The methodology section details the synthesis of CAM-Nb and DSe-DPEG-DTz. CAM extraction involved a modified protocol to remove cellular components while preserving collagen and GAG content. CAM was functionalized with norbornene (Nb) moieties using a two-step procedure involving 5-norbornene-2-carboxylic acid, EDC, and NHS to prevent self-crosslinking. The synthesis of di-selenide-di-polyethylene glycol (DSe-DPEG) involved the reaction of black selenium powder with sodium borohydride followed by reaction with PEG-OTS. DSe-DPEG-DTz was synthesized by reacting DSe-DPEG with tetrazine(benzylamino)-5-oxopentanoic acid (Tz-COOH), DMAP, and EDC.HCl. Injectable hydrogels were prepared by mixing CAM-Nb and DSe-DPEG-DTz at various molar ratios. DOX and/or ICG were incorporated into the hydrogels. Gelation time, drug loading efficiency, and porous structure (using confocal laser microscopy and FE-SEM) were assessed. Rheometry was used to analyze viscoelastic properties. In vitro drug release studies were conducted in PBS (pH 7.4), reducing medium (10 mmol GSH), and under NIR light exposure. Cytocompatibility was evaluated using WST assays and calcein AM/ethidium bromide staining in HFF-1 fibroblasts and HT-29 colorectal adenocarcinoma cells. Antitumor activity was assessed using WST assays in HT-29 cells after GSH or NIR exposure.

The researchers successfully prepared highly porous and injectable hydrogels from CAM. The hydrogels showed high drug loading efficiencies (up to 93%) and good swelling ratios. Doxorubicin (DOX) release was minimal under physiological conditions but significantly increased under reducing conditions (more than 90% release after 96 h). NIR light exposure, facilitated by ICG incorporation, triggered a burst release of DOX (>50% in the first 4 h) followed by sustained release. In vitro studies demonstrated excellent biocompatibility with HFF-1 fibroblasts and HT-29 cells. Both GSH and NIR light exposure triggered DOX release from the hydrogels and led to significant inhibition of HT-29 cell metabolic activity, demonstrating the antitumor efficacy of the system. The prepared CAM maintained a significant portion of its original collagen and glycosaminoglycan content after processing, while DNA was completely removed. The degree of substitution of norbornene on CAM was 32% of the original amine content. The mechanical properties, porosity, swelling behavior, and drug release of the CAM-based hydrogels could be controlled.

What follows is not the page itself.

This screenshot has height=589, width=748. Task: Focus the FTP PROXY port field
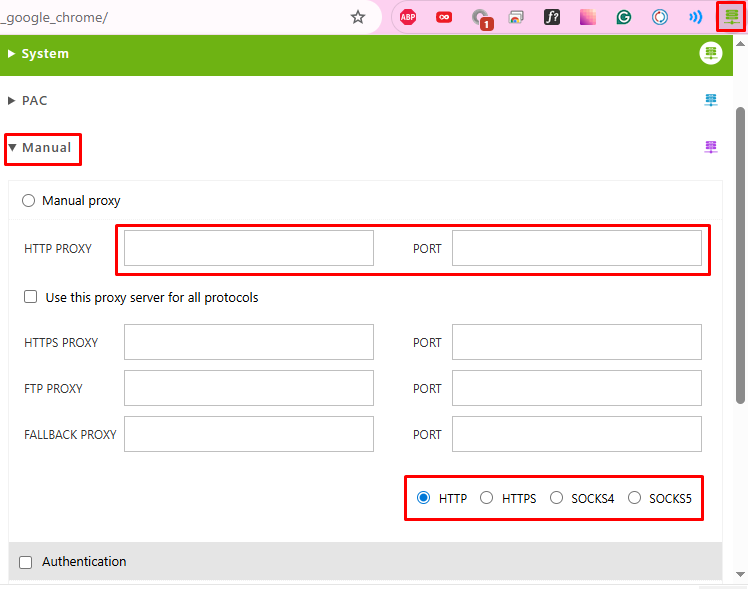576,388
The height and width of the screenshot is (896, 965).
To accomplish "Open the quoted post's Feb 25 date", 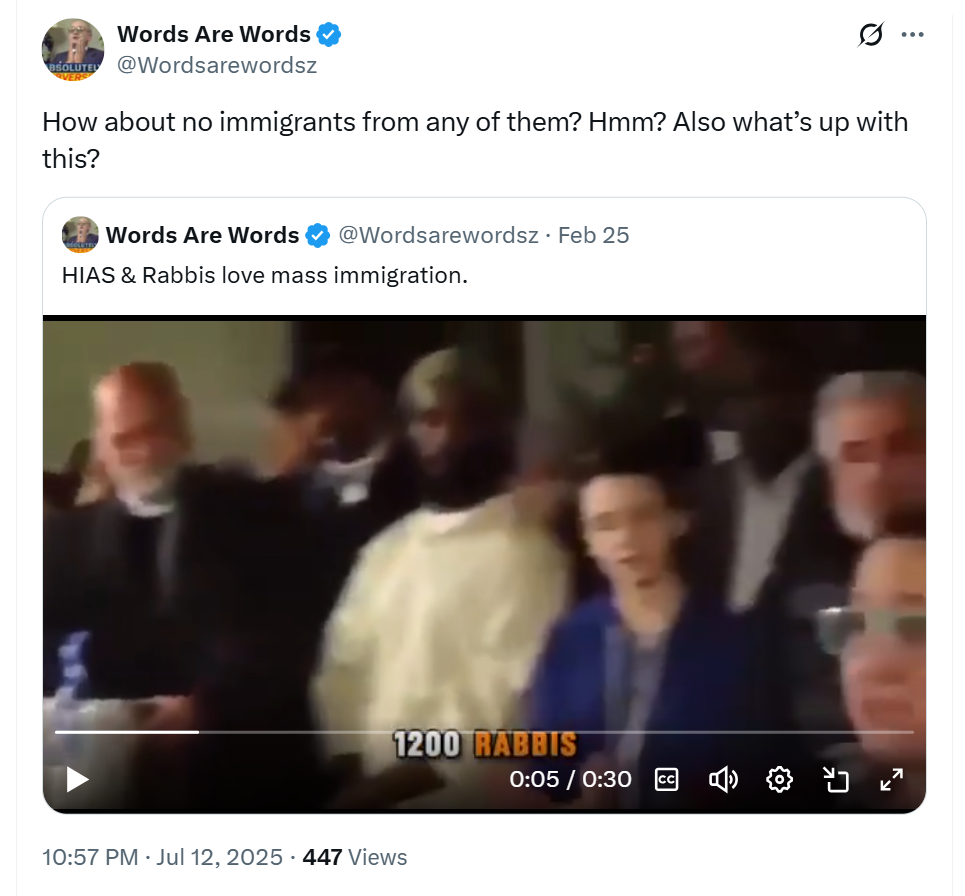I will pos(593,235).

The findings demonstrate that the developed CAM-based hydrogels are promising candidates for minimally invasive, dual-stimuli responsive drug delivery. The combination of reduction and NIR light responsiveness allows for precise control over drug release, minimizing off-target effects and maximizing efficacy. The high drug loading capacity and biocompatibility further enhance their potential. The use of a water-soluble cross-linker and the avoidance of toxic solvents and catalysts make the synthesis process suitable for biomedical applications. Future studies could focus on in vivo evaluation of the hydrogels and their optimization for specific tumor types.

This study successfully developed highly porous and injectable hydrogels from cartilage acellularized matrix (CAM) exhibiting dual responsiveness to reducing conditions and NIR light. The hydrogels demonstrated high drug loading, controlled release properties, and excellent biocompatibility. In vitro studies confirmed their antitumor activity. These characteristics make them promising candidates for minimally invasive cancer therapy. Future research should focus on in vivo studies and exploring applications in other disease treatments.

The study primarily focused on in vitro assessments. Further in vivo studies are necessary to validate the findings and evaluate the long-term effects of the hydrogels. The specific mechanisms of NIR light-triggered ROS generation and its effect on diselenide bond cleavage could be further investigated. The generalizability of the findings to other tumor types needs further exploration.